SmartNewsのゴクロが4.2億円を増資、データサイエンティストなど人材採用を加速
スマートフォン向けニュースアプリ「SmartNews」を開発、運用するゴクロが今日、グロービス・キャピタル・パートナーズを割当先とする第三者割当増資を実施して4億2000万円を調達したと発表した。増資実施後のゴクロの資本金は4億8000万円となる。
SmartNewsはiPhone、iPad、Android向けアプリとして提供されていて、事前にダウンロードしたコンテンツをモバイル端末に合わせた独自UIで読めるニュースアプリ。メディア各社と提携していて、現在25社43媒体と提携、もしくは協業が進行中という(情報開示:TechCrunch Japanも協業媒体の1つ)。ダウンロード数は公開されていないが、2013年7月8日現在でiOS版の評価平均が4.66(8527人の評価)、Android版の評価平均が4.58(3379人の評価)というから評判は上々のようだ。
ニュースのアグリゲーション・キュレーション市場では、SmartNews以外にもGunosyや、Anntena、Flipboardなどがある。Antennaを運営するグライダーアソシエイツが8月8日にマクロミルから15億円の出資をすることを発表しているなど注目分野だ(もっともAntennaへの出資についてはバリュエーションが過大ではないかという意見も各方面から聞こえてくるが)。
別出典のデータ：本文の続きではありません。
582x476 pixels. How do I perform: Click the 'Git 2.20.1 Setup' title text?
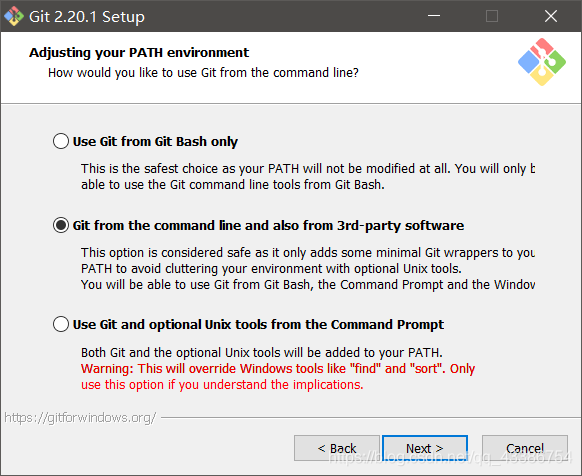coord(87,17)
SmartNewsは単にモバイル画面で見やすいニュースということではなく、今回の増資でエンジニアや「データサイエンティストを採用する」と明言しているように、情報のフィルタリングが1つのキモだ。ゴクロの鈴木健氏がTechCrunchに語ったところによれば、ユーザーに届ける記事の選別は、Twitterで得た情報を独自開発のリアルタイム解析技術「Crowsnest」を使って行なっている。
また、OSネイティブの描画コンポーネントではなく、独自の表示エンジンを使っているのも特徴という。ページめくりのエフェクトというのもあるが、もう少し地味でありながらもUIを使いやすいものにする工夫がある。例えば、記事の見出しを形態素解析を行って品詞の連接状況から折り返し位置を決定して表示しているほか、カーニングや長体処理(文字幅を縮めたり伸ばしたりする処理)をかけることで、スマフォなど限られた画面に最適に文字が表示されるよう腐心している。OSやブラウザ標準の描画コンポーネントを使うと、特に横幅を狭めたようなときのテキスト表示では、禁則処理で無駄な空白ができてしまいがちなので、それを回避しているということだ。SmartNewsのタイル表示された記事見出しをよく見ると、一部の記事の枠に淡い色がついているが、こうした配色がなく真っ白な状態だと、ぱっと画面をみた時にどの写真(画像)がどのテキストと関係しているのか人間には分からなくなってしまう、ということもあるという。
ゴクロは今回調達した資金で、主に人材獲得を加速する。エンジニア、データサイエンティストらを中心に、現在6名の社員を1年以内に40名規模の体制する。さらに、海外市場を視野に入れた事業の準備に着手するという。
PCからモバイル、Webからアプリ、人間によるコンテンツ編成から統計処理と、いろんな流れにうまく乗っているように見えるSmartNewsですが、果たしてポストPC時代のヤフーポータルのような存在になれるのか注目ですね。